To touch base on this trend, we return to a leading indicator of lease term: our long-running analysis of GSA’s pre-solicitation notices. Let’s start with a primer for the uninitiated. Each time GSA engages in a lease procurement, whether that procurement is likely to result in a new lease or a renewal, it posts a public notice describing the basic terms of the procurement including the anticipated lease term and any termination rights.
Colliers has analyzed more than 2,600 of these notices posted over the past decade and we use this analysis to forecast where the leasing market is headed. Depending on the circumstances of each anticipated lease, the pre-solicitation notice may be published months or years ahead of the actual lease execution, making pre-solicitation notices a clear leading indicator of market direction.
What we can tell you from our latest analysis is that long-term leasing is still prevalent, though the trend towards longer-term contracts (as measured through mid-year 2020) appears to be tailing off. Despite the slight downturn in the average lease terms proposed for GSA’s upcoming leases, when weighted by square footage new lease terms are still trending longer.
Because prospectuses cause planning for large leases to begin earlier, the weighted trends (orange lines) may lag a bit and the simple average trends (blue lines) could be a somewhat more reliable indicator of direction. In any case, long-term leases are more common now than at any time in memory. As a percentage of all leases, the number of long-term contracts has grown, including the firm (non-cancelable) portion of those contracts. The graphs below focus on firm term, though the trends for overall lease term (regardless of termination rights) is similar.
In 2018 we began seeing a substantial shift in the number of new lease requirements featuring long-term, 10- to 20-year non-cancelable leases, though we can trace the trend back even a few years before that. Clearly, leases ten years or longer are currently far more prevalent as a percentage of the total. But what about in the aggregate?
The news here is good too because we can clearly see that long-term lease procurements are increasing in overall numbers. Remarkably, the most dramatic growth has been among leases with 15- to 20-year firm terms, a rare occurrence just a few years ago, especially among second-generation leases.
This trend towards long-term contracts–especially non-cancelable ones–is creating opportunities for investors. Though continued inventory square footage reduction is tamping down the overall level of investment opportunity, the share of long-term leased assets is poised to grow.

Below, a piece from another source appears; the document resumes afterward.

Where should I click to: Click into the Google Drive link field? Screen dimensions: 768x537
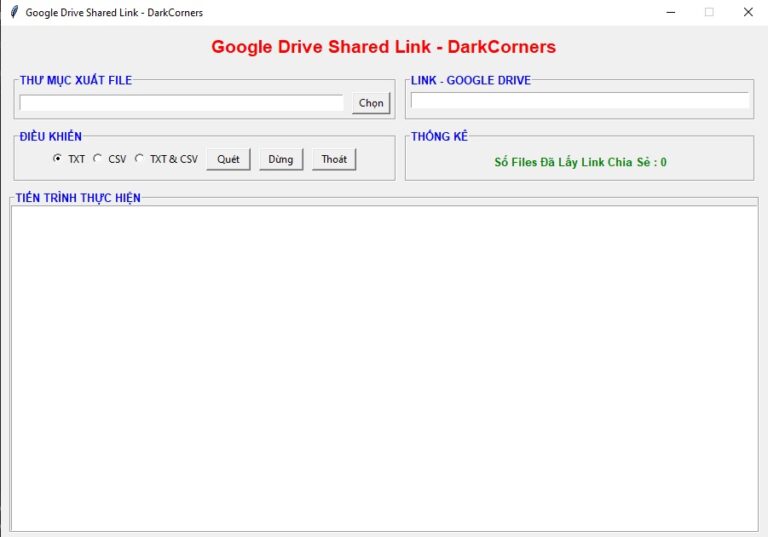click(579, 100)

A quick note on methodology: Colliers’ analysis only includes pre-solicitation notices requiring at least 5,000 ABOA SF and at least five years of total lease term. Canceled procurements are excluded. Where notices were updated and reposted, we selected only the most recent notice in our analysis. In the early years of this analysis we excluded general AAAP procurements but, as AAAP is now generally employed for specifically identified requirements, we include these. Only GSA procurements are included, excluding agency leases intended for execution using delegated or statutory authority.